Copy each line below holding "will".

Supplied data section start

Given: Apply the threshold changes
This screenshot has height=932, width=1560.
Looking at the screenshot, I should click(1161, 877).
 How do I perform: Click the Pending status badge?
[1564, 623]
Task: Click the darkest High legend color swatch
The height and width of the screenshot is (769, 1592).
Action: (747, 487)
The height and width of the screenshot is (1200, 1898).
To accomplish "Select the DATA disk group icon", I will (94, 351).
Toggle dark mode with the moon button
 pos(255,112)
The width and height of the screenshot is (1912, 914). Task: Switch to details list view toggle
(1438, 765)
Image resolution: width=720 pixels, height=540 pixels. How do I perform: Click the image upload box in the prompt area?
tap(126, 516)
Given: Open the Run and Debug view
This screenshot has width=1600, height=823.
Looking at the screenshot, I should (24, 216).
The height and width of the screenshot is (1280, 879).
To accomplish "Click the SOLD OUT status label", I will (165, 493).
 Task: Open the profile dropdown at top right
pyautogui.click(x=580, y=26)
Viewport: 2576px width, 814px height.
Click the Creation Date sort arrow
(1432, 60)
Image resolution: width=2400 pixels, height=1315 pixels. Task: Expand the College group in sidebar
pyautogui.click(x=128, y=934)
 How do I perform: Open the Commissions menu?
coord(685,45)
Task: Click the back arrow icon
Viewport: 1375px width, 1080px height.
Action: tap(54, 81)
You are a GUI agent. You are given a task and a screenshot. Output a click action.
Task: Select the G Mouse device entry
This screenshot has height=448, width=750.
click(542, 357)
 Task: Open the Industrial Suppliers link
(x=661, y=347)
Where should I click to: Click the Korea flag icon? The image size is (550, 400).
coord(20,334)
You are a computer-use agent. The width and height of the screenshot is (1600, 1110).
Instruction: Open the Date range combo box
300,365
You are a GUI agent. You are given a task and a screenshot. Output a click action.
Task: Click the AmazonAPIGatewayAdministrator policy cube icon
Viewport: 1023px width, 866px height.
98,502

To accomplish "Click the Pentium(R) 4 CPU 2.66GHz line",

Supplied data section end

— Solution below —
To accomplish "Select the DATA disk group icon", I will (94, 351).
To accomplish "Click the SOLD OUT status label", I will (165, 493).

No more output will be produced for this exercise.